▸ Document segment:

Blockchain and cryptocurrency adoption is growing at incredible speeds, and now it may be associated with growing something else.
Computing giant IBM sent a proposal to British Columbia regarding the use of blockchain to regulate the growth and distribution of marijuana as the province completes its framework to legalize the drug. Canada has announced plans to legalize weed by July 1, 2018, and multiple provinces have either revealed unique regulations or, at the very least, announced they have begun to work on them.
IBM submitted a four-page proposal to B.C.’s provincial government that offers up blockchain technology as a way to best prepare for what analysts estimate will become a billion-dollar market.
“IBM suggests Blockchain is an ideal mechanism in which BC can transparently capture the history of cannabis through the entire supply chain, ultimately ensuring consumer safety while exerting regulatory control–from seed to sale,” reads the proposal.

▸ Listed records:
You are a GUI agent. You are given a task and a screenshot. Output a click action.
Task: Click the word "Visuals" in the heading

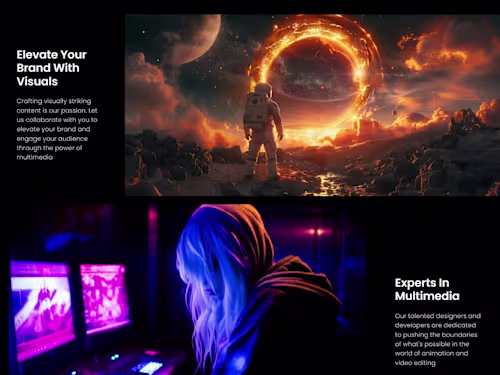(37, 81)
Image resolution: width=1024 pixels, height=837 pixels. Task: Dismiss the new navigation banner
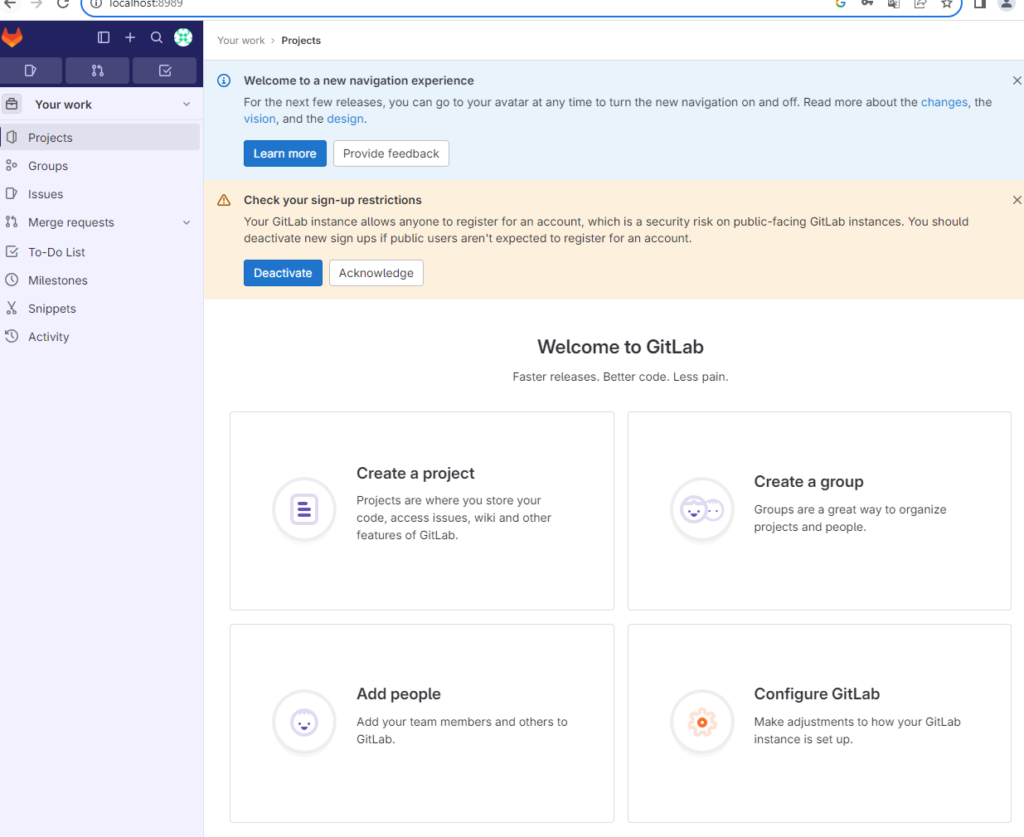pyautogui.click(x=1017, y=81)
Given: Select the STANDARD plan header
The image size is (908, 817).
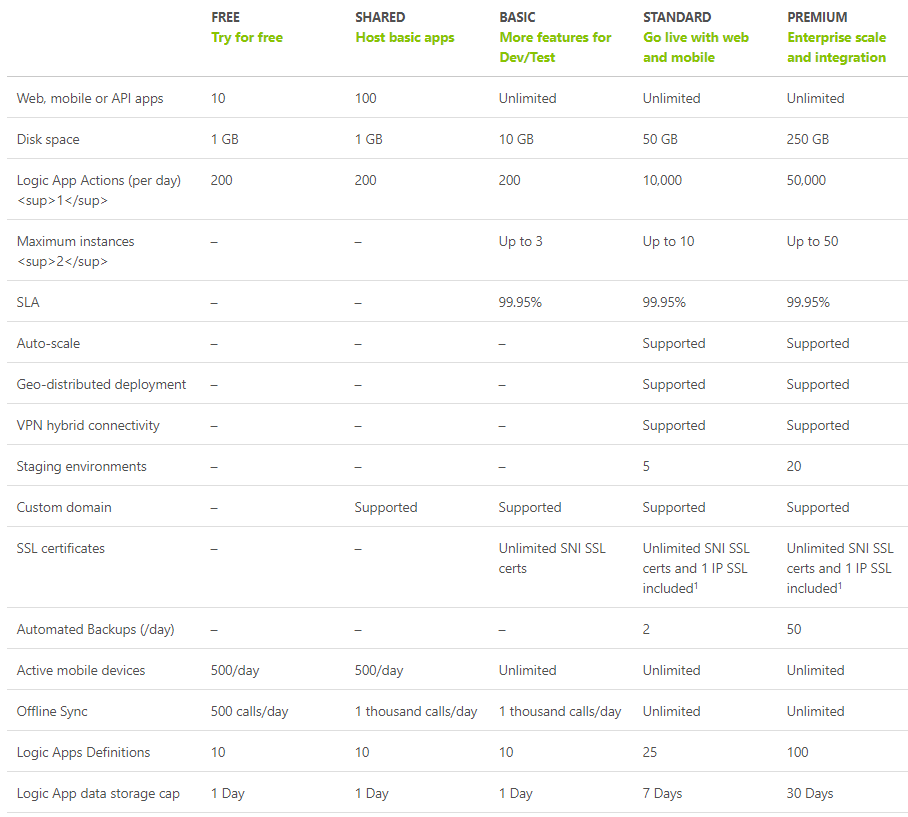Looking at the screenshot, I should coord(676,17).
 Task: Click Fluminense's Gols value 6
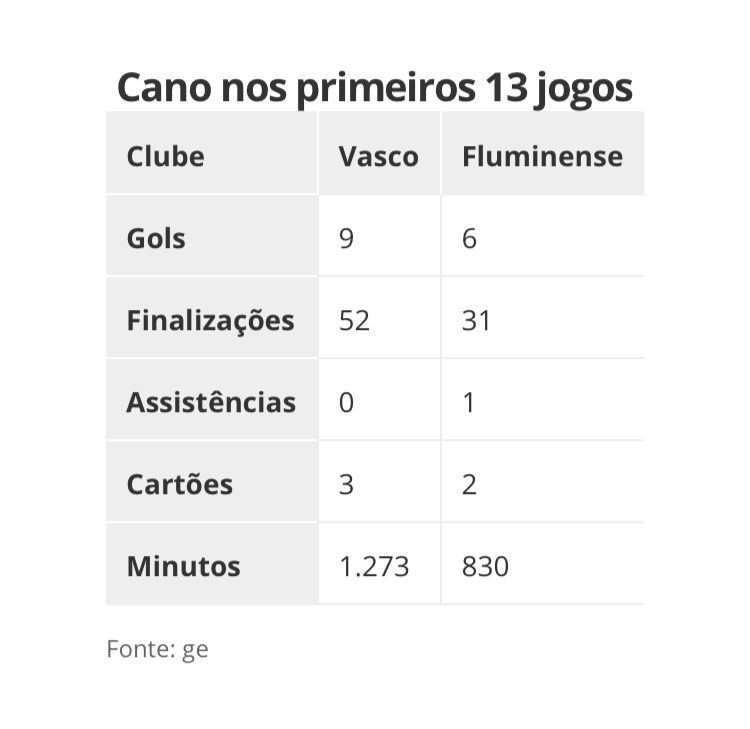469,239
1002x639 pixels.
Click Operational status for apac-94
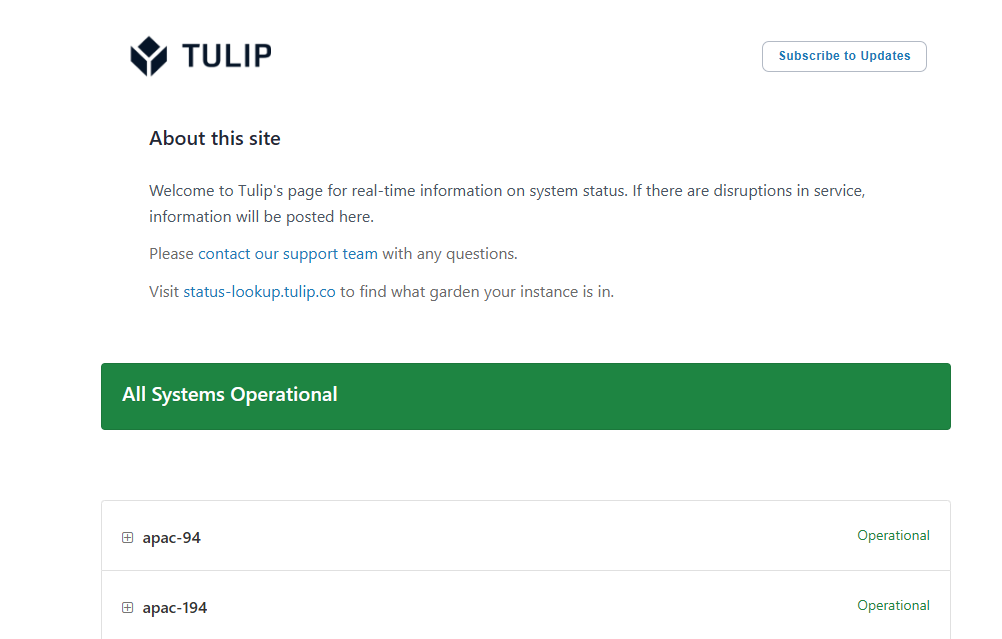(x=893, y=535)
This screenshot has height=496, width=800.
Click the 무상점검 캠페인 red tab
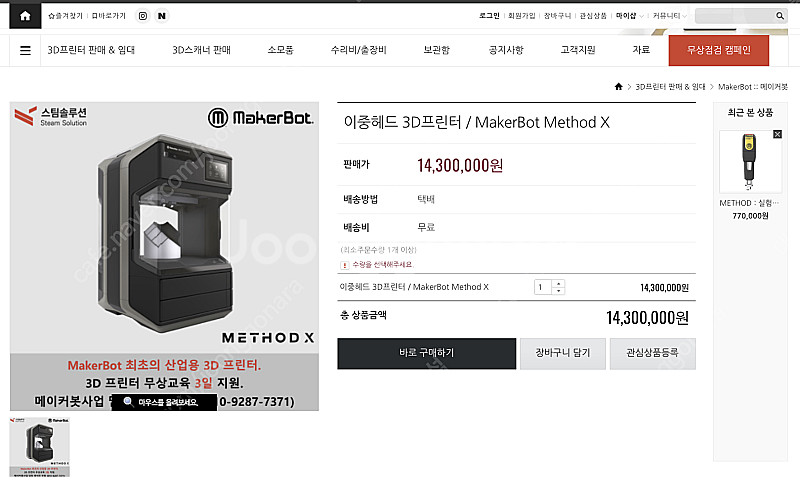click(718, 50)
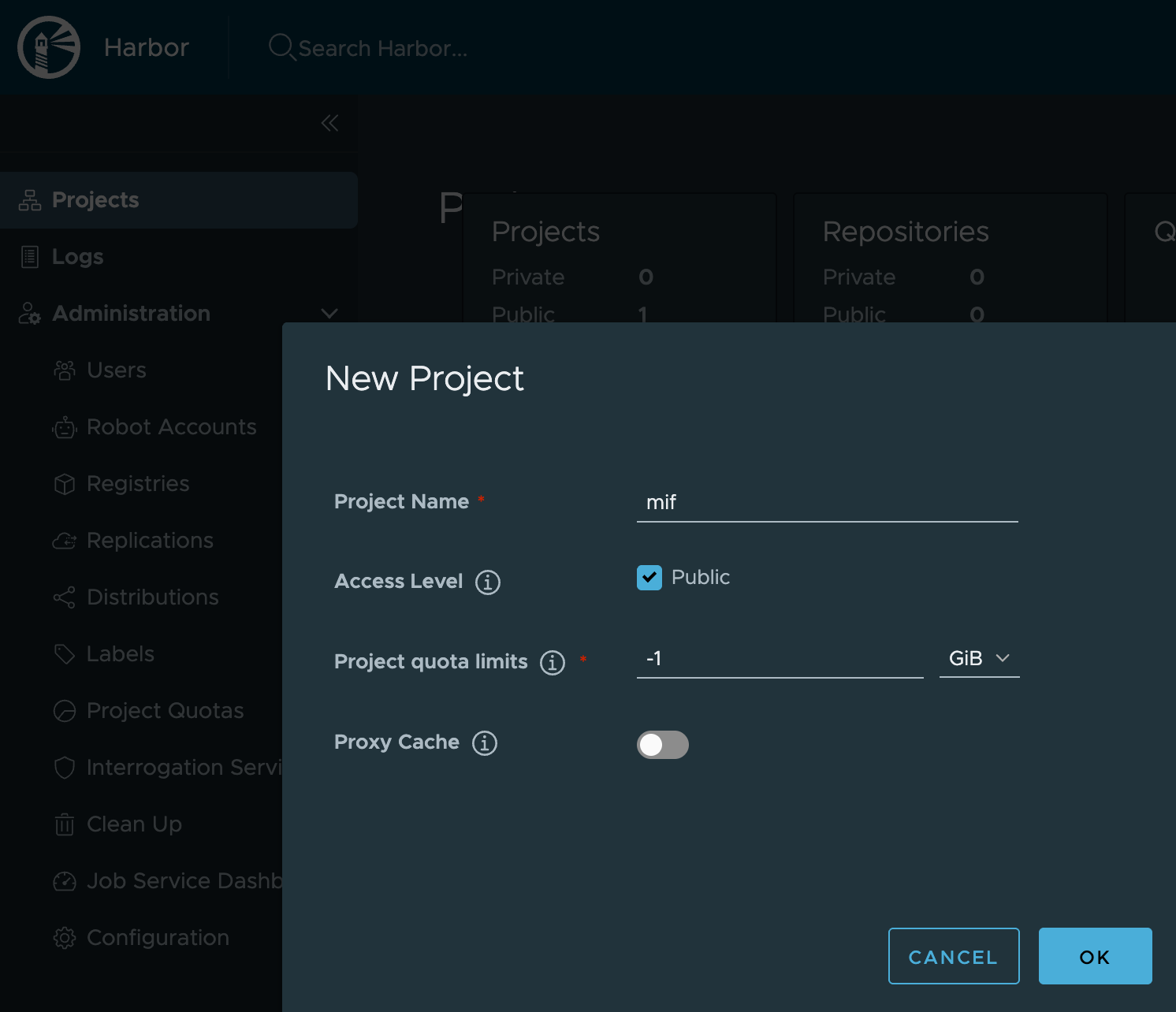Image resolution: width=1176 pixels, height=1012 pixels.
Task: Open the GiB unit dropdown
Action: [x=979, y=658]
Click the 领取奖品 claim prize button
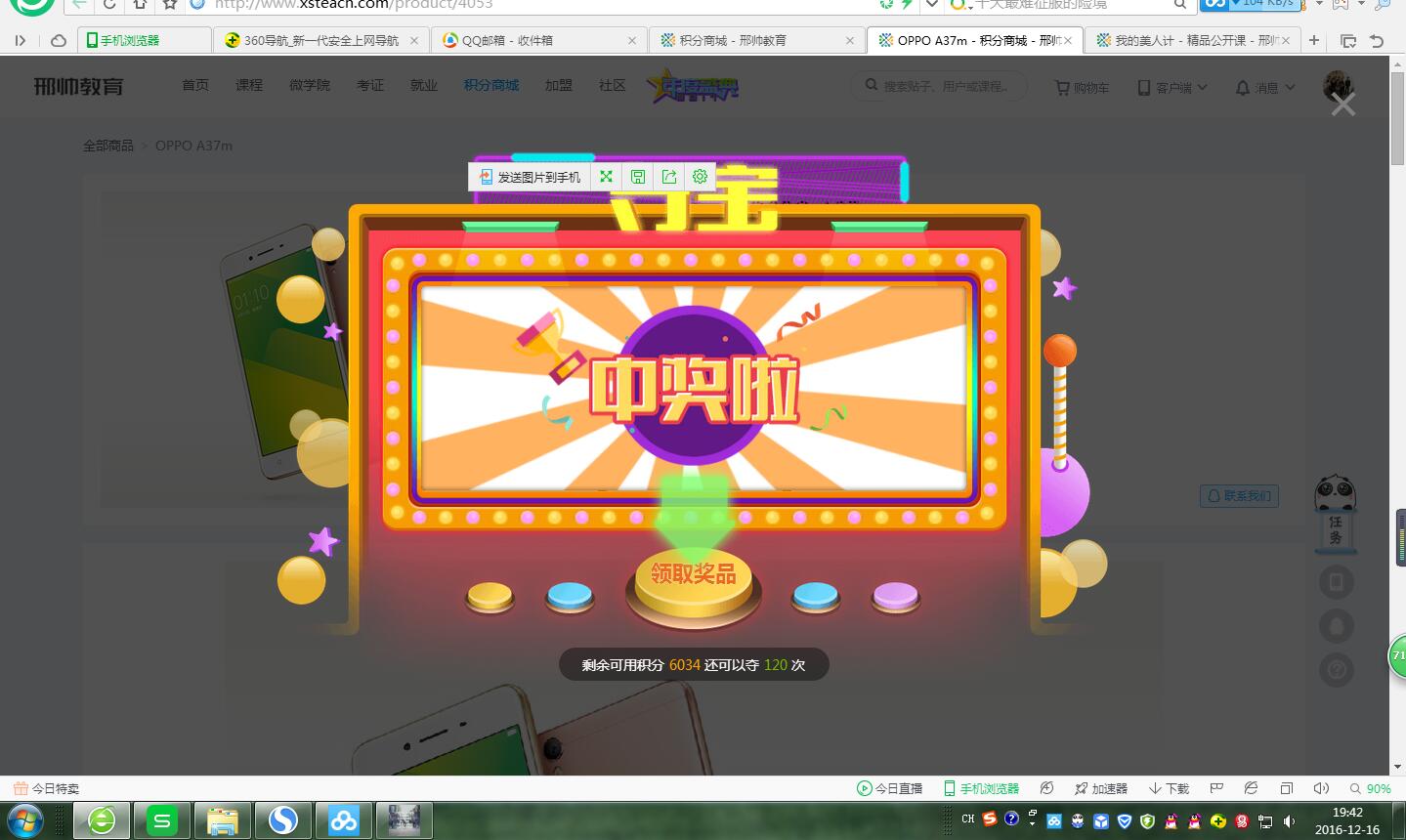Image resolution: width=1406 pixels, height=840 pixels. (693, 575)
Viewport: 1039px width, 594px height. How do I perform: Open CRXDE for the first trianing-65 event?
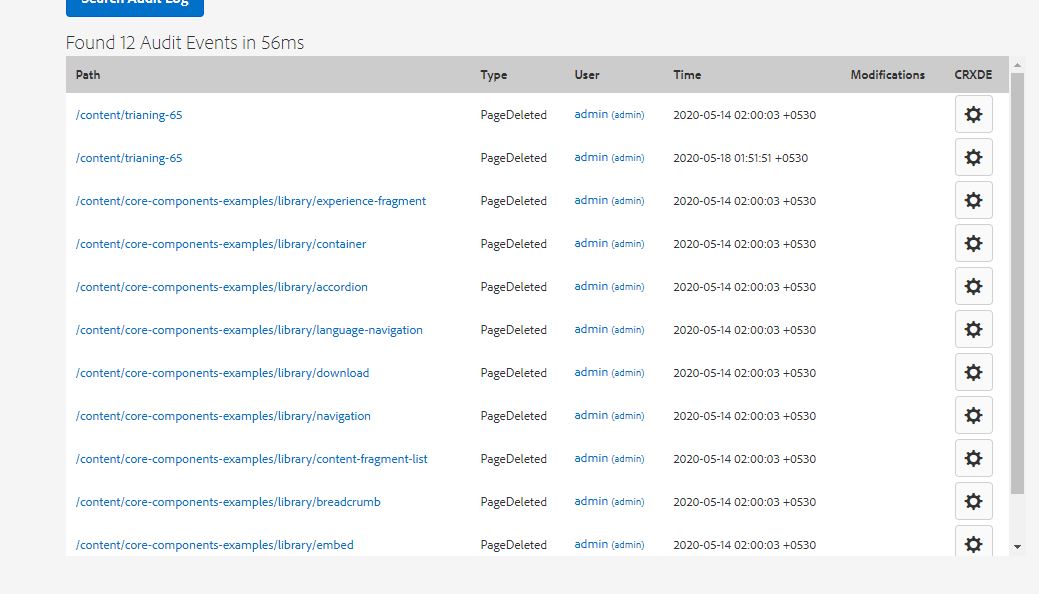(973, 114)

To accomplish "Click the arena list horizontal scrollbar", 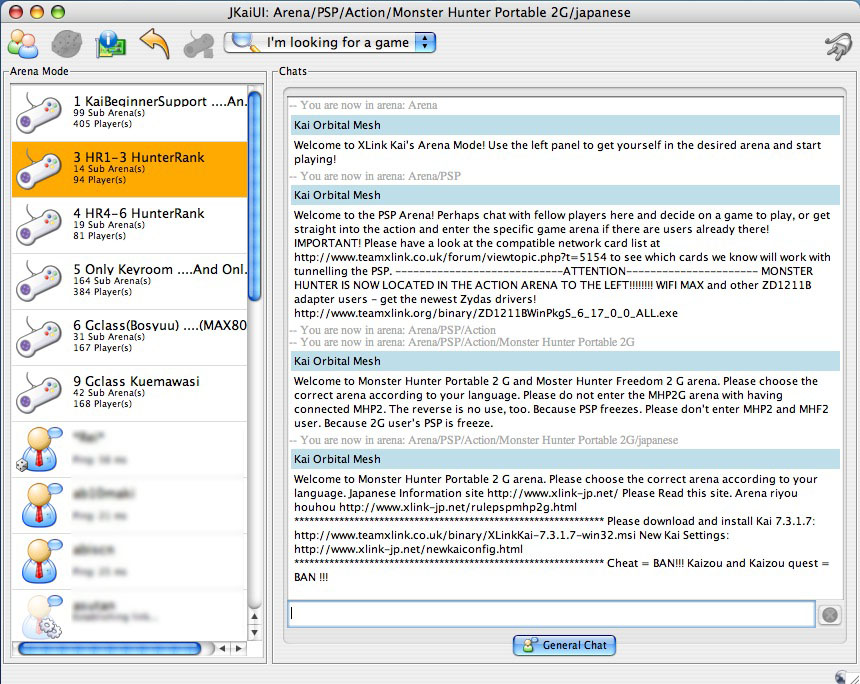I will (110, 649).
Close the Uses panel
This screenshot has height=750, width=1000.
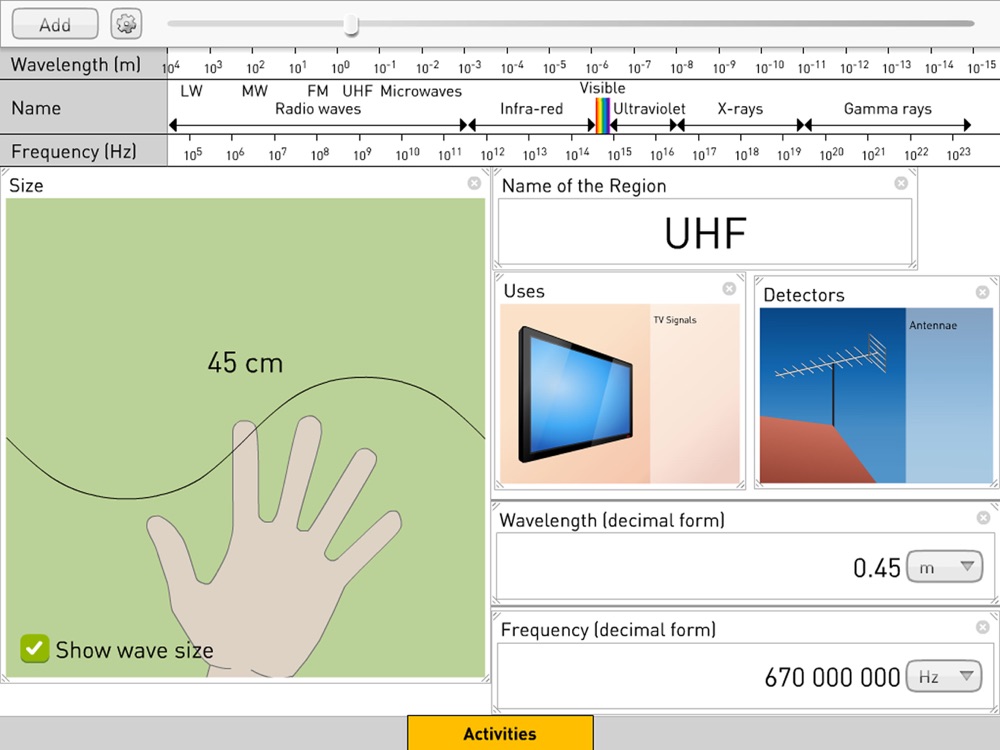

▸ Brief 1:
Say whether each statement agrees with the article about IBM's blockchain proposal. Answer yes or no, and quote the deciding words of the article.
(a) IBM's proposal to British Columbia runs four pages.
(b) Canada plans to legalize marijuana by January 1, 2018.
(c) The proposal says blockchain can record the history of cannabis across the whole supply chain.
▸ Brief 2:
Reproduce the part of the article about IBM's blockchain proposal starting with "Blockchain and cryptocurrency" and going on through "work on them.".

▸ Answer 1:
(a) Yes: "IBM submitted a four-page proposal"
(b) No: "Canada has announced plans to legalize weed by July 1, 2018"
(c) Yes: "transparently capture the history of cannabis through the entire supply chain"

▸ Answer 2:
Blockchain and cryptocurrency adoption is growing at incredible speeds, and now it may be associated with growing something else.
Computing giant IBM sent a proposal to British Columbia regarding the use of blockchain to regulate the growth and distribution of marijuana as the province completes its framework to legalize the drug. Canada has announced plans to legalize weed by July 1, 2018, and multiple provinces have either revealed unique regulations or, at the very least, announced they have begun to work on them.